The One With Me & My Friends
When I think about my friends, I tend to define them in the way episodes of the show Friends were titled. There is the one who reads too much, the one who works too much, the one who is handy, the one who is always kidding, the one I kissed, the one who moved, the one who ran, the one who made me come out when it wasn’t time, the one who writes, & the one who is always growing up. There are others and they are always defined in this way to me. Then there is me. For whatever reason, I am always the one who cannot have a bad day. I don’t like that about myself most of the time, but I am usually able to just accept it and move on.
Regardless of what my emotional state is, I am never as bad off as my friends. Currently, I am feeling rather lonely and sad — I would love for my 2 closest friends to be around, even if only here and there. However, both of them are having issues of their own. Both of them have more reason to be emotionally distant than I do to be emotionally needy. But this is the pattern of my life. If I am down, someone else is more down. If I feel lost, someone else needs my help finding their way.
I’ll get through it. I’ll be fine in the end. But I won’t have managed with much help from my friends. I know they care… they really do, but they can’t always be there. I hope that this is how I grow. It feels sad to grow without those around to comfort me when I am gloomy. Maybe it is. But I don’t really get a choice most of the time.

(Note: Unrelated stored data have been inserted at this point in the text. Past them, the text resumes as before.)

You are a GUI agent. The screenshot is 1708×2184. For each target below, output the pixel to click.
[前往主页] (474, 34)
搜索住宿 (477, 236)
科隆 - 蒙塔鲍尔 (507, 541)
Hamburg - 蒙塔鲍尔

I’m not really fishing for comfort on here either. I know you are all supportive. I just needed to share because I can’t get my way right now. My friends don’t have time for me right now (or they want to be left alone or they have other issues going on). I’m not indicating that I blame them for having lives of their own either. My feelings are not their fault. But I am frustrated and those who read this get to deal with it now.
Thanks for listening to me whine.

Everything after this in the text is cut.